Tuesday, December 22, 2009

Where the sad and self-absorbed things are....

I've been anticipating this film for such a long time, and finally we went to see it last Sunday. The previews had given us an enticing promise of magic. Spike Jonze's Wild Things are magnificent and believable, and the actor who plays Max is brilliant.

Overall, though, it just didn't sit comfortably with me. Pete and the children - who admittedly hadn't built up the expectations that I had - were also disappointed and at times bored. I found it simultaneously brilliant and annoying.

Many years ago, before having children, I wrote a university paper on Where the Wild Things Are for a children's literature unit I was studying. I pulled apart the structure of the book to reveal the clever way that Sendak builds the action, the rhythm and symmetry of text and illustrations from beginning to end, and discussed theories of who and what the Wild Things may represent. Elements of Max's psyche? Representations of the over-enthusiastic older relatives of the young Maurice Sendak?

When my children were small, I couldn't wait to read the book to them. We enjoyed the way it sounded when read aloud. We knew the words by heart, and we loved the rambunctious and irrepressible Max. When our own Max was small, we would say to him, "We'll eat you up, we love you so", and he would always answer, in a loud and cheeky voice, "NO!"

But... for the possibly hundreds of times I read it to my three, not once did I stop in the middle and force them to endure a discussion of the meaning of the book. The film starts out with promise - nice soundtrack, and Max is perfectly and beautifully portrayed. We expected the story to be embellished - after all, a mere handful of sentences had to become a screenplay somehow. When Max sailed to the land where the wild things are, I was full of excited anticipation. And when they occurred, the wild rumpuses didn't disappoint.

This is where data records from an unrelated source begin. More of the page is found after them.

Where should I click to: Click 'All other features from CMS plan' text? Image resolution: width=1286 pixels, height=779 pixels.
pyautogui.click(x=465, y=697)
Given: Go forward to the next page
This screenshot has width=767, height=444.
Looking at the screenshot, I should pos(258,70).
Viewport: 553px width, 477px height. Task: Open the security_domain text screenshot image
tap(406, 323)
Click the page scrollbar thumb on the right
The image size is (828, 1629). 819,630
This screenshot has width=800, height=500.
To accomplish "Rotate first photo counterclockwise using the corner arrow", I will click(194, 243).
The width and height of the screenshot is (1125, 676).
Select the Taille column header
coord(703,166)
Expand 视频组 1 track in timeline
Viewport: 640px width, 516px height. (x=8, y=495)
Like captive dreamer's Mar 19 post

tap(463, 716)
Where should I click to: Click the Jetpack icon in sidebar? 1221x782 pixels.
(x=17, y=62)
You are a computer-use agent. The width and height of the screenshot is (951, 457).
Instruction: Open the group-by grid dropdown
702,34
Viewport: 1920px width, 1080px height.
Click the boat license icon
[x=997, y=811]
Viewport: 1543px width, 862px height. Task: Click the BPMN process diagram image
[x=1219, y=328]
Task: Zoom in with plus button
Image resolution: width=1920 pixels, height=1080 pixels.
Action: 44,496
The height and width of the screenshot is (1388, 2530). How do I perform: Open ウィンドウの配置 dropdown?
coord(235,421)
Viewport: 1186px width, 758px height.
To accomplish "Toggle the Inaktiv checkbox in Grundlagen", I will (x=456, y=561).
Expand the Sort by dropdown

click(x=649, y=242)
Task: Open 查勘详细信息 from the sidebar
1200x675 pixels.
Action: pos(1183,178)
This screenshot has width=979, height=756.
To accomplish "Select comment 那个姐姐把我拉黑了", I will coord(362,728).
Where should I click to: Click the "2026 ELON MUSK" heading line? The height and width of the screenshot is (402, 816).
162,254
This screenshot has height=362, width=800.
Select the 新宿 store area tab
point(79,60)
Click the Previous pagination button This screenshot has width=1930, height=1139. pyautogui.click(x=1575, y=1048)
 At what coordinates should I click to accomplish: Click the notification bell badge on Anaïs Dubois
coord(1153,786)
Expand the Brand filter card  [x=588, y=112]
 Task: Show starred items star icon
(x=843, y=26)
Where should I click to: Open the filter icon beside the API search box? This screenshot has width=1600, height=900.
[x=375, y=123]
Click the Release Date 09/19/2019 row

What did disappoint, though, were the lengthy, drawn out scenes in the middle of the film. Although interspersed with moments of brilliance (Max's fanciful lies that make him king, the impressive fort he helps the wild things build, the creatures sleeping in a huge, messy pile), for much of the time it felt slightly awkward and uncomfortable, like watching a daytime pop-psychology television programme. Or like the director's ego was showing. Somehow, this magical land had been transformed into the land of sad and self-absorbed things, full of Eckhardt Tolle's popular "pain bodies", each paralysed by their various issues.

I know that many will say that Jonze is making a comment on the self-obsessed nature of adults today, loss of childhood innocence and all that... but to me it seemed that in thinking too hard about the wild things, he managed to compromise much of the beauty and magic that was in the film.

Ok, rant over. And having gotten all that off my chest, I'll probably give it another chance - to see if I was being too harsh the first time. The next time, though, I'll be careful to keep separate in my mind Where the Wild Things Are the simple-yet-complex, much loved book, and Where the Wild Things Are, the $32 million dollar Hollywood film. And we'll watch it at home, so the children can come and go as they please, and choose whether to sit through the boring bits...


Rachael B said...

Oh how disappointing. We have also loved the book. I think we might wait for it to come out on DVD. Thanks for the review.

vivian said...

oh nooooo!! i have just bought tickets to go see it with the girls next week! haha.. i'm sure we'll still enjoy it. will we? ;)

random thoughts said...

I agree with everything you said, sometimes the magic is in the very words on the page that allow us to create our own imagery, something that money can not buy. When reading the book with my kids, it was always that 'Where the Wild Things Are' is where ever you want it to be for you.